Best Grilled Chicken Taco Recipe | with Avocado Cilantro Dressing

Grilled Chicken Taco Recipe 

These grilled chicken tacos with creamy avocado cilantro dressing are the perfect light meal, packed with flavor and freshness but easy to make. To make these tacos start with marinating the chicken. Of course, you can change it up if you would like and use a different type of meat, fish and beef work really well here. I’m using 2 skinless and boneless chicken breasts which will be enough to feed 4 people or make about 8 tacos. Start by placing the chicken in between a sheet of non-stick cooking paper and using a heavy object like a rolling pin to pound out the chicken. Focus on the thicker side, you want to thin it out so the chicken will cook as evenly as possible. If you would like the full recipe for these grilled chicken tacos with a cilantro avocado dressing a printable version will be on my website, as well as the full measurements listed below. Use a knife to slice the chicken into strips around the same size and place into a medium-sized bowl. 

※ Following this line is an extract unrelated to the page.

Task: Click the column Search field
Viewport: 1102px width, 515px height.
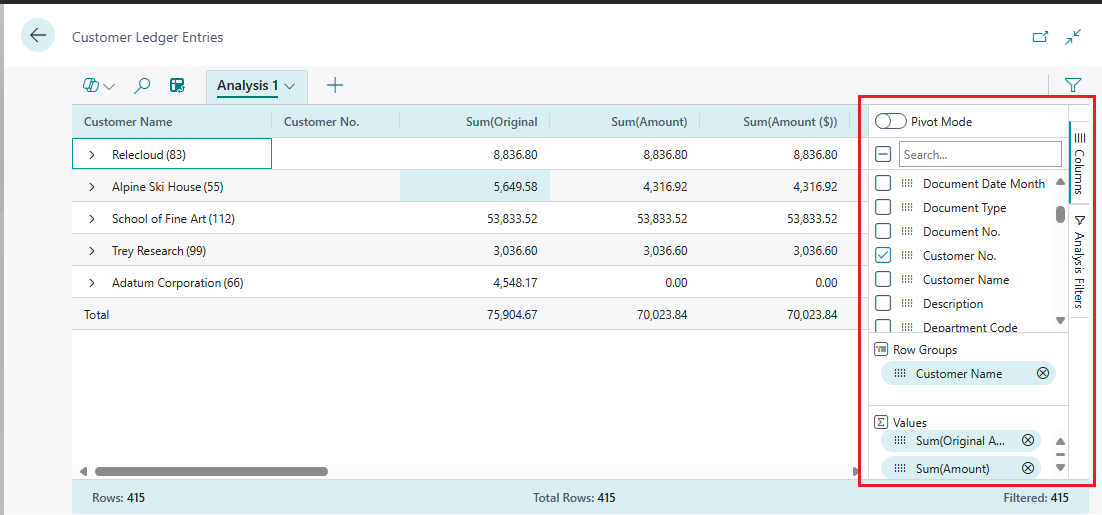Action: (x=979, y=155)
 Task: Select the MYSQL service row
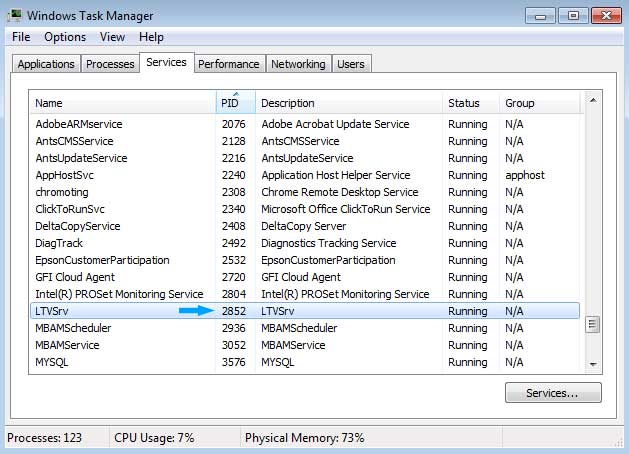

grilled-chicken-taco-recipe


Grilled Chicken Taco Recipe INGREDIENTS

2 Skinless Chicken Breasts
2 Tablespoons Olive Oil
1 Teaspoon Paprika
1 Teaspoon Chili Powder
1 Teaspoon Cumin
1 Teaspoon Garlic Powder

Lime
Salt + Pepper

1 Avocado
¼ Cup Cilantro | Coriander
½ Cup Yoghurt or Sour Cream

Lime

Salt + Pepper
½ Green Cabbage
½ Purple Cabbage
8 Flour or Corn Tortillas

To the chicken add a drizzle of oil, and a teaspoon of each paprika, chili powder, cumin, and garlic powder, followed by the juice of half a lime. If you’re not a fan of spicy food try only using half the amount of chili powder. I don’t find the chicken too hot, the creaminess of the dressing really calms it down. Use tongs to toss the chicken in the marinade until it is well coated and set to the side. You can leave the chicken to marinate anywhere from 10 minutes to overnight depending on how much time you have.

 You do get a better flavor the longer you leave it but it’s still really good if you cook it straight away. While the chicken is marinating get started on the dressing. This dressing is light but also extremely creamy and flavourful. The secret is basically a whole avocado. Cut it in half, remove the pip and scoop it out into a mini food processor. If you don’t have a food processor a blender will work or if you really want to you can make this in a bowl, just mash and finely chop the ingredients. Avocado is one of my favorite ingredients to use in dressings or sauces, they’re extremely creamy but much better for you than cream. To the avocado add a handful of cilantro or coriander, same thing just different names. 

You want to add the leaves as well as the stalks, you’ll find most of the flavor is actually in the stalks but it’s the part that most people throw away. Add the juice of a lime for some tang, about half a cup of yogurt or sour cream, and a pinch of salt. Place the lid on the processor and process the dressing until everything is combined. Take a look at the consistency of your dressing, add a small amount more yogurt if you would like it thinner. To cook the chicken you can do this on an outside grill or bbq, in the oven or on a griddle pan. A griddle pan is my favorite as you get the char lines on the meat. Don’t worry about oiling the grill as the marinade already has oil in it. Once the grill is hot add the chicken and leave to cook for about 3-4 minutes each side. While the chicken is cooking shred up some green and purple cabbage to go in the tacos. 

I like them incredibly simple so that is allI’m adding but you could add anything else you would like, fresh tomato works well. Check the chicken, if you can see the dark grill marks, turn, and cook on the other side for about 4 minutes. Prepare your tortillas according to packet directions, you can use corn or flour. I like to do it over a naked flame but the oven works just as well. Fill the tacos with the cabbage, add a few pieces of chicken, and drizzle over the avocado and cilantro dressing. Lasts add a few coriander leaves and a squeeze of lime.